QUESTION: I've been married for 18 years and my husband and I haven't had sex in over a year. He refuses to talk about it, except to say that I'm going through menopause and that we have a small child. He never openly discusses his feelings. I've been seeing a counselor (he refuses to go) but am becoming increasingly worried the marriage may end. How can I get him to open up and talk about this problem? Do you give us much hope for the future of our marriage?

 

ANSWER: We recently wrote a book about all of the various reasons a man in a committed relationship might stop being sexual, He's Just Not Up for It Anymore: Why Men Stop Having Sex, and What You Can Do About It. We were intrigued by something rarely discussed -- when a marriage stops being intimate, about half the time it's the man's decision.

You say that after 17 years of marriage, your husband decided to stop having sex with you, and refuses to talk about it. Clearly, something happened a year ago that caused him to make this decision. Let's look at some of the possibilities.

There are few things that can make a man shut up and shut down faster than a problem with impotence (erectile dysfunction). You might think that in this age of Viagra, Cialis and Levitra men would see their doctors and get help, but you would be wrong. Only 20 percent of men who could be helped by medication ever get a prescription -- they're simply too ashamed to do so.

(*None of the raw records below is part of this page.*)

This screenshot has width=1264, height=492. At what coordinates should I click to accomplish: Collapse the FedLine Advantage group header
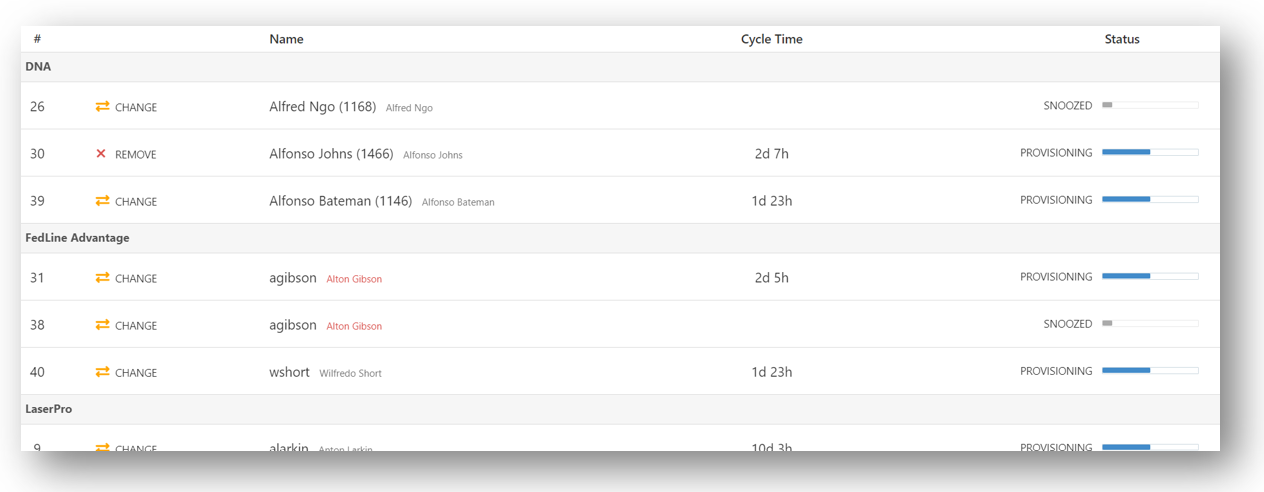77,238
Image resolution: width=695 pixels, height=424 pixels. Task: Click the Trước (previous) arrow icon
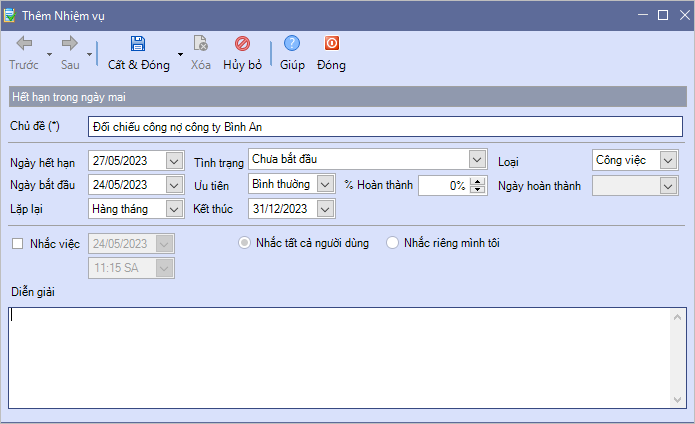point(24,44)
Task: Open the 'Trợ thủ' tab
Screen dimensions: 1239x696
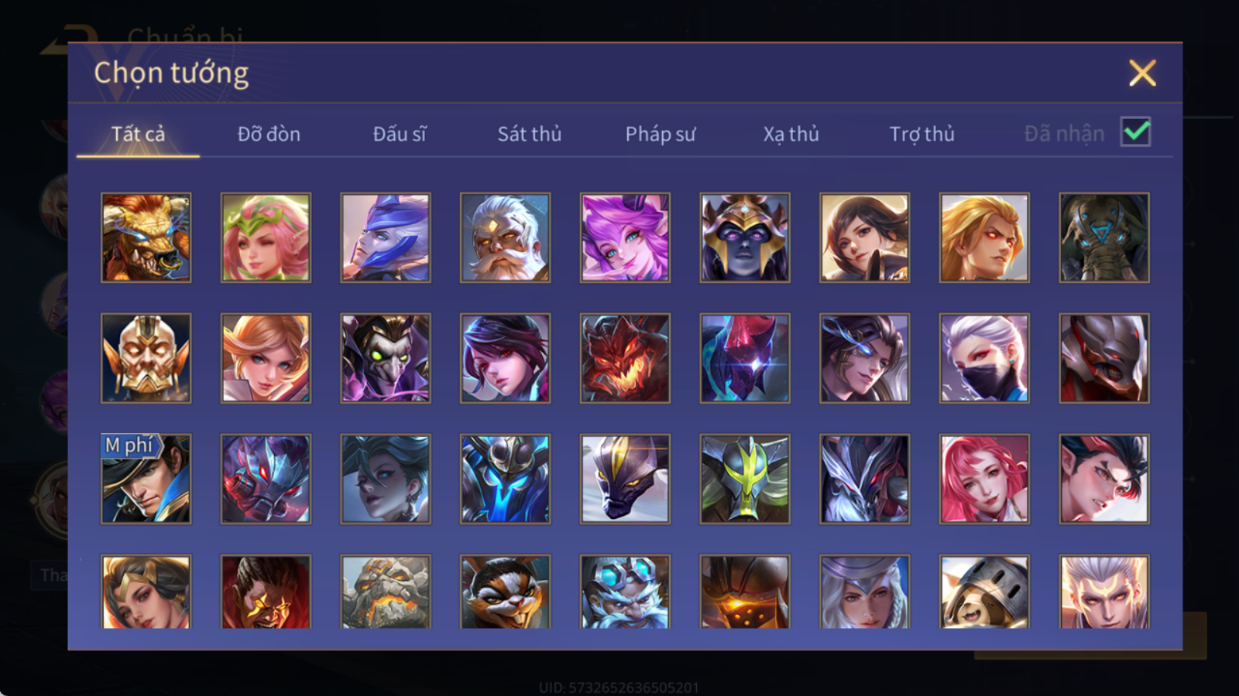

And speaking of prescriptions -- is your husband taking any medications that might either cause ED or lower his libido? Some examples are pills for high blood pressure, depression or diabetes. If so, he should speak to his doctor immediately. It's often possible to change prescriptions or decrease dosage. He should have his testosterone level checked as well. Does your husband seem depressed, but not on medication? Intimacy is never too high on a depressed person's to-do list, and in this case, again, he should consult his physician. By saying things like you're going through menopause and that the two of you have a small child, he seems to be tossing the problem back to you. You may, indeed, be perimenopausal, but from what you've written we don't quite understand what it has to do with this situation. Is he obliquely suggesting that you're causing the problem, perhaps because of "hormonal" issues? When he mentions your child, is he suggesting that she's taking up so much of your time and attention that he feels neglected? In other words, do you think that he's angry, but unable to express his anger? We surveyed more than 4,000 people for our book, and 44 percent of the men said that they stopped being sexual with their wives because they were angry at them. (Forty-five percent of the women thought that anger was the reason.)
You ask us how to get your husband to "open up." Was he previously willing to discuss personal things? If not, he may be so closed off to this type of conversation that you won't be able to. However, you can try. Don't be accusatory, don't get angry, listen carefully, and address this as a "we" problem, which it most certainly is. Prepare yourself with as much information as possible, so that you can have an intelligent and compassionate conversation. Perhaps begin by saying that you love him, and you miss the intimate part of your life together. You don't understand why he stopped being sexual and need him to communicate so that you can solve the problem together, because you can't read his mind. If it's something that you've done, or if he's angry about something either at home or at work, he must speak up so you can solve this together. You might add that it would be excellent if he joined you in therapy, so that you don't have to give his side of the story, which you may be reporting incorrectly. Also mention how important it is to you both that he visits a physician. Is there "much hope" for the future of your marriage? We certainly hope so -- you have a lot of history and a young child. However, we don't have enough information to answer that question.
We don't know, for example, how successful your marriage is in other ways. Are you supportive and respectful of one another? Do you share similar interests and beliefs? Do you have a good time together? Is he a loving and involved father? Is he faithful, and not an abuser of alcohol or drugs? If the answers are "yes," you may decide that a marriage good in so many ways is worth preserving in spite of a lack of intimacy. And if the answers are "no" you have other things to deal with that are just, if not more, important than a sexless relationship.